Due to the destructive residual Cl ligands, therefore, it is intuitive to hypothesize that a longer protection lifetime may be achieved by reducing the residual Cl ligands in amorphous TiO2 film. Meanwhile, no crystallization should be induced, as crystalline phases can introduce structural inhomogeneity and jeopardize the film’s lifetime. To achieve this goal, a post-ALD water treatment procedure is developed to reduce the residual Cl ligands and maintain amorphous film homogeneity simultaneously.
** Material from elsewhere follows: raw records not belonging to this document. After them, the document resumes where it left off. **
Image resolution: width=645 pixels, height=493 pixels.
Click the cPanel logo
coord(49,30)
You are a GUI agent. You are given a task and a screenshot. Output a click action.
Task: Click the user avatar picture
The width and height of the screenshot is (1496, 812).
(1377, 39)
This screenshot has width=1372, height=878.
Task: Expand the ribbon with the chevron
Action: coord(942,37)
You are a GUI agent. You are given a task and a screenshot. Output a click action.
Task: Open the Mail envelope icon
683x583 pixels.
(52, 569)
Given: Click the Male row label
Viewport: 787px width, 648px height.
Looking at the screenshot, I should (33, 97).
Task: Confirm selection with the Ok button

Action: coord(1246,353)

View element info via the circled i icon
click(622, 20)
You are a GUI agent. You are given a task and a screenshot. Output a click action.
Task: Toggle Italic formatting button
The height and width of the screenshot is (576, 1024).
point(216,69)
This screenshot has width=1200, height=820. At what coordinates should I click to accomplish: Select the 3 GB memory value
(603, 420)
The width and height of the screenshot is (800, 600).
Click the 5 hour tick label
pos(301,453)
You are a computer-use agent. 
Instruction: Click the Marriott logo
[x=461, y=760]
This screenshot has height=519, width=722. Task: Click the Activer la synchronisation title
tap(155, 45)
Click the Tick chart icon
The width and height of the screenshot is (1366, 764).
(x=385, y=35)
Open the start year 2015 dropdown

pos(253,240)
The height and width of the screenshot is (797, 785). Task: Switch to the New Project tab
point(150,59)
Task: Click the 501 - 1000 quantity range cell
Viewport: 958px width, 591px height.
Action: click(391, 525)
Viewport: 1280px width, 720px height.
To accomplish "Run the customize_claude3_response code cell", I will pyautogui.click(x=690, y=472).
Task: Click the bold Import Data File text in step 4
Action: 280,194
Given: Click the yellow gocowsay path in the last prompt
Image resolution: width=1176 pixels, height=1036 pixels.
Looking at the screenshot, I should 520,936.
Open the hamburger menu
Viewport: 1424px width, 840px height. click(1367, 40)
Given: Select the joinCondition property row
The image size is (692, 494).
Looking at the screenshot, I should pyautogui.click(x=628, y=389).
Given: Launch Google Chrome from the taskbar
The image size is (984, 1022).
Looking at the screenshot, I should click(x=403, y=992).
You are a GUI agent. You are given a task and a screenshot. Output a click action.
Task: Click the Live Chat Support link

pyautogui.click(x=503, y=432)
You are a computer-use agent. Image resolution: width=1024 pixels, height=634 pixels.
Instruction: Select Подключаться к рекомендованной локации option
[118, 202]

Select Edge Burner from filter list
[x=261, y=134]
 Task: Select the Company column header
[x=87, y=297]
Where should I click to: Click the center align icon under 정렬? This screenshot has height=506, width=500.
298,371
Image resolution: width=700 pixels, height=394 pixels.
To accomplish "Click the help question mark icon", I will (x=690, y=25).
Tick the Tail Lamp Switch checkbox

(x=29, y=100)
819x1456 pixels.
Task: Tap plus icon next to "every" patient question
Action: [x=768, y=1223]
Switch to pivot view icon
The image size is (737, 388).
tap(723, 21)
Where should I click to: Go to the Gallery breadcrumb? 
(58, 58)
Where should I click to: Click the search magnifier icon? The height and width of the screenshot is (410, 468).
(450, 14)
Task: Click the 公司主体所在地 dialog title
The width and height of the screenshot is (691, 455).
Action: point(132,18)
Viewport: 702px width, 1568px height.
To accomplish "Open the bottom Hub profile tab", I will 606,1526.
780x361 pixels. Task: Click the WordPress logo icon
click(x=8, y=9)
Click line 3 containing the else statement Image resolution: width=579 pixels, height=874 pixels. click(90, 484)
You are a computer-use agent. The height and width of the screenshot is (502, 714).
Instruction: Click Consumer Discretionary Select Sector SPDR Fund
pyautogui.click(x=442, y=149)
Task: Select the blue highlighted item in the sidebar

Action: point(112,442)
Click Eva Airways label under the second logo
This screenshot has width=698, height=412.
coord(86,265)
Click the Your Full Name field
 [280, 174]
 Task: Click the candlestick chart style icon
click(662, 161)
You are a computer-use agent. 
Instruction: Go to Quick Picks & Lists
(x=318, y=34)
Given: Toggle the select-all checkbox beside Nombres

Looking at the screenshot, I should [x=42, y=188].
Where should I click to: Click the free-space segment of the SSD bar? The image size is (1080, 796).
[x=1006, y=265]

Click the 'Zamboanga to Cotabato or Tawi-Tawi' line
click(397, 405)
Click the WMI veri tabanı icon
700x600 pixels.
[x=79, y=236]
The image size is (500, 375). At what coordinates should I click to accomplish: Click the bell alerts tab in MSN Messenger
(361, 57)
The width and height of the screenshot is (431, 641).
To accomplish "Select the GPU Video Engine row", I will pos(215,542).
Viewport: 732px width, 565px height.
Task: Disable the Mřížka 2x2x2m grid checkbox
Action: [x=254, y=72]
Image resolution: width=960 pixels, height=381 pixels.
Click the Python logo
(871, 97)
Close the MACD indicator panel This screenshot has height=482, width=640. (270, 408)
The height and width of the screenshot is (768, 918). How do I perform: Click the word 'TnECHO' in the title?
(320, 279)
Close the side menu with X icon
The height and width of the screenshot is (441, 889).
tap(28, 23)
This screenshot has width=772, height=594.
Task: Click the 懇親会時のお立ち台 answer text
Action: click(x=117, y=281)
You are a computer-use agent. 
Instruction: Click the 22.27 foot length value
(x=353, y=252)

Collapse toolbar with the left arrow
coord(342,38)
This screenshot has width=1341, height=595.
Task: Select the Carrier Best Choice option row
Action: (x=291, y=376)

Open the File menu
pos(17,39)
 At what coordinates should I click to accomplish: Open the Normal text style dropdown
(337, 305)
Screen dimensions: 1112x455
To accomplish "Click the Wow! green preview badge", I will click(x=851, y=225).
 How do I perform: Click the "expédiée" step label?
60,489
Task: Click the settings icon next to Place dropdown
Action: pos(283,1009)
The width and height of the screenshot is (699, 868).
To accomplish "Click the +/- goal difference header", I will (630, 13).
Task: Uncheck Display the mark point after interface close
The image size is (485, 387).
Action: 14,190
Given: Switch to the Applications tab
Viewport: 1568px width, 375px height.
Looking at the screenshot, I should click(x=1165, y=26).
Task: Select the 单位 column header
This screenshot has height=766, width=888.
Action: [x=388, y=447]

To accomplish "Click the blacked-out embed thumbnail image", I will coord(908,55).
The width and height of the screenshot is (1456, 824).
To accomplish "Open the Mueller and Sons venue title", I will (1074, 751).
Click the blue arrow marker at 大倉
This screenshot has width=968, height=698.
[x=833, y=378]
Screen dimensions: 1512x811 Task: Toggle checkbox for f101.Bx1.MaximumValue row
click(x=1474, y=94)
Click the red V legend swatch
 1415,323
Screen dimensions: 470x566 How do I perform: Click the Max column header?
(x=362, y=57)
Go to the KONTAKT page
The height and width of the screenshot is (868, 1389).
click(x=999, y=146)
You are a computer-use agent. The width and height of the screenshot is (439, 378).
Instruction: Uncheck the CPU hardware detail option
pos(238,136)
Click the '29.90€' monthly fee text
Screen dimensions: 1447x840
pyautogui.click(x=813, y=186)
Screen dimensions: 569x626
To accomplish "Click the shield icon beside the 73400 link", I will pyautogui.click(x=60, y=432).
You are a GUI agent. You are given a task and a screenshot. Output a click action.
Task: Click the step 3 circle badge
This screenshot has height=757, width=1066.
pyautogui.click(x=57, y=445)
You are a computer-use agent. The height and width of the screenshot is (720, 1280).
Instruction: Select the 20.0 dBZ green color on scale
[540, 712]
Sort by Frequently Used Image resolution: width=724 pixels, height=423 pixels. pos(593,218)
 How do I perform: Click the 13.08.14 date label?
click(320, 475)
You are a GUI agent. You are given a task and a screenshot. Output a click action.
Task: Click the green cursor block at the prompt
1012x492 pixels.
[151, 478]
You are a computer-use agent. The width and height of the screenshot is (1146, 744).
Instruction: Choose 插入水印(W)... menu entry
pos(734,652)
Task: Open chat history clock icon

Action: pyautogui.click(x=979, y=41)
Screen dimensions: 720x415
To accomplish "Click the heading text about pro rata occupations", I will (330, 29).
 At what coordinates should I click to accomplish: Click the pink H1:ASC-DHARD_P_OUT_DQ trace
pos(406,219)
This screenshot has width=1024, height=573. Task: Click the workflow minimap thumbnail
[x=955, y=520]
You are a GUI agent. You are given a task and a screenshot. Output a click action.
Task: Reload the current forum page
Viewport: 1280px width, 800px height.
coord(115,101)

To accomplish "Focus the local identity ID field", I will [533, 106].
As schematically illustrated in Fig. 3a, after the regular TiO2 ALD cycles are completed, the sample was kept in the growth chamber subjecting to additional 2400 water pulses under the same temperature and vacuum. During this treatment, water molecules could diffuse into the amorphous TiO2 matrix and react with the dangling Cl ligands, which raises the film’s stoichiometry and improves the Ti-O-Ti network continuity. This post-ALD water treatment could well preserve the surface flatness and conformality of the as-deposited TiO2 film. No additional nanoparticles were observed from the film surface (Fig. 3b). AFM topography scan revealed that the TiO2 surface kept the same extremely low roughness of ~0.3 nm (Fig. 3c). XPS Cl 2p spectra showed an apparent intensity drop of both Cl 2p3/2 (198.16 eV) and Cl 2p1/2 (199.82 eV) peaks (corresponding to the Cl-Ti bonding27,38) after water treatment (Fig. 3d). The fine Ti 2p spectra of both pristine and water-treated films showed an almost identical shape with the dominating Ti4+ chemical state located at 459 eV (Fig. 3e), implying the water treatment did not change the chemical state of Ti4+ cation in the network. By integrating the Cl, O, and Ti peaks areas as a half-quantitative analysis, the Cl:Ti ratio was found reduced by 27% (from 0.062 to 0.045), confirming a substantial removal of residual Cl ligands from the amorphous TiO2 film.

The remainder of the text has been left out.